On the other hand, TripleO is not meant to handle the PKI of the cloud. And being the case that we will at some point need to enable the deployer to be able to renew, revoke and keep track of the certificates and keys deployed in the cloud, we are in need of a system with such capabilities.
Instead of brewing an OpenStack-specific solution ourselves. I propose the usage of already existing systems that will make this a lot easier.
The proposal is to start using certmonger in the nodes of the overcloud to interact with a CA for managing the certificates that are being used. With this tool, we can request the fetching of the needed certificates for interfaces such as the internal OpenStack endpoints, the database cluster and the message broker for the cloud. Those certificates will in turn have automatic tracking, and for cases where there is a certificate to identify the node, it could even automatically request a renewal of the certificate when needed.
Certmonger is already available in several distributions (both Red Hat or Debian based) and has the capability of interacting with several CAs, so if the operator already has a working one, they could use that. On the other hand, certmonger has the mechanism for registering new CAs, and executing scripts (which are customizable) to communicate with those CAs. Those scripts are language independent. But for means of the open source community, a solution such as FreeIPA or Dogtag could be used to act as a CA and handle the certificates and keys for us. Note that it’s possible to write a plugin for certmonger to communicate with Barbican or another CA, if that’s what we would like to go for.
In the FreeIPA case, this will require a full FreeIPA system running either on another node in the cluster or in the undercloud in a container.
For cases where the services are terminated by HAProxy, and the overcloud being in an HA-deployment, the controller nodes will need to share a certificate that HAProxy will present when accessed. In this case, the workflow will be as following:
While the process of creating each node beforehand could sound cumbersome, this can be automated to increase usability. The proposed approach is to have a nova micro-service that automatically registers the nodes from the overcloud when they are created . This hook will not only register the node in the system, but will also inject an OTP which the node can use to fetch the required credentials and get its corresponding certificate and key. The aforementioned OTP is only used for enrollment. Once enrollment has already taken place, certmonger can already be used to fetch certificates from FreeIPA.
However, even if this micro-service is not in place, we could pass the OTP via the TripleO Heat Templates (in the overcloud deployment).

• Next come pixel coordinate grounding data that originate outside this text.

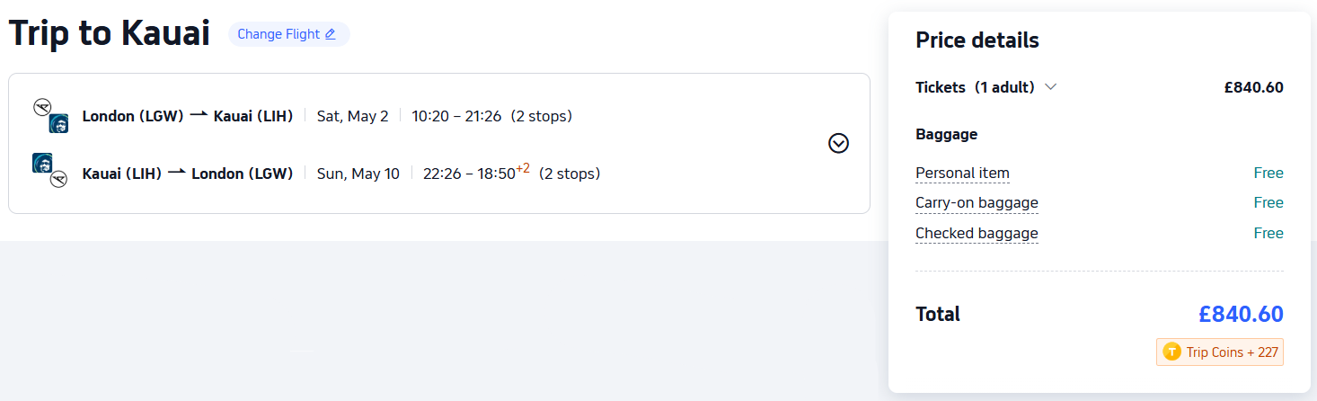Click the Alaska Airlines logo on the return flight
Image resolution: width=1317 pixels, height=401 pixels.
coord(41,163)
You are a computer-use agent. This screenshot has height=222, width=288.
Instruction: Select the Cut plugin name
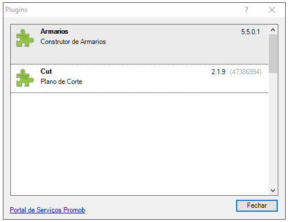pos(46,71)
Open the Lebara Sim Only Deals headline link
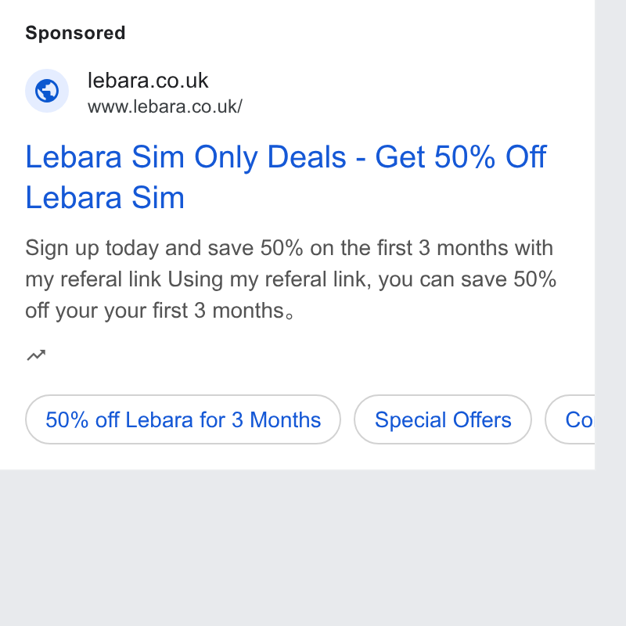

So it is possible to have the controllers fetching their keytab and subsequently request their certificates even if we don’t have auto-enrollment in place.
Barbican could also be used instead of FreeIPA’s Vault. With the upside of it being an already accepted OpenStack service. However, Barbican will also need to have a backend, which might be Dogtag in our case, since having an HSM for the CI will probably not be an option.
Now, for services such as the message broker, where an individual certificate is required per-host, the process is much simpler, since the nodes will have already been registered in FreeIPA and will be able to fetch their credentials. Now we can just let certmonger do the work and request, and subsequently track the appropriate certificates.
Once the certificates and keys are present in the nodes, then we can let the subsequent steps of the overcloud deployment process take place; So the services will be configured to use those certificates and enable TLS where the deployer specifies it.
The alternative is to take the same approach as we did for the public endpoints. Which is to simply inject the certificates and keys to the nodes. That would have the downside that the certificates and keys will be pasted in heat environment files. This will be problematic for services such as RabbitMQ, where we are giving a list of nodes for communication, because to enable SSL in it, we need to have a certificate per-node serving as a message broker. In this case two approaches could be taken:
This approach enables better security for the overcloud, as it not only eases us to enable TLS everywhere (if desired) but it also helps us keep track and manage our PKI. On the other hand, it enables other means of security, such as mutual authentication. In the case of FreeIPA, we could let the nodes have client certificates, and so they would be able to authenticate to the services (as is possible with tools such as HAProxy or Galera/MySQL). However, this can come as subsequent work of this.
For doing this, the user will need to pass extra parameters to the overcloud deployment, such as the CA information. In the case of FreeIPA, we will need to pass the host and port, the kerberos realm, the kerberos principal of the undercloud and the location of the keytab (the credentials) for the undercloud.
However, this will be reflected in the documentation.
Having SSL everywhere will degrade the performance of the overcloud overall, as there will be some overhead in each call. However, this is a known issue and this is why SSL everywhere is optional. It should only be enabled for deployers that really need it.
The usage of an external CA or FreeIPA shouldn’t impact the overcloud performance, as the operations that it will be doing are not recurrent operations (issuing, revoking or renewing certificates).
If a deployer wants to enable SSL everywhere, they will need to have a working CA for this to work. Or if they don’t they could install FreeIPA in a node.
Discuss things that will affect other developers working on OpenStack.
We will need to create a new gate in CI to test this.
The documentation on how to use an external CA and how to install and use FreeIPA with TripleO needs to be created.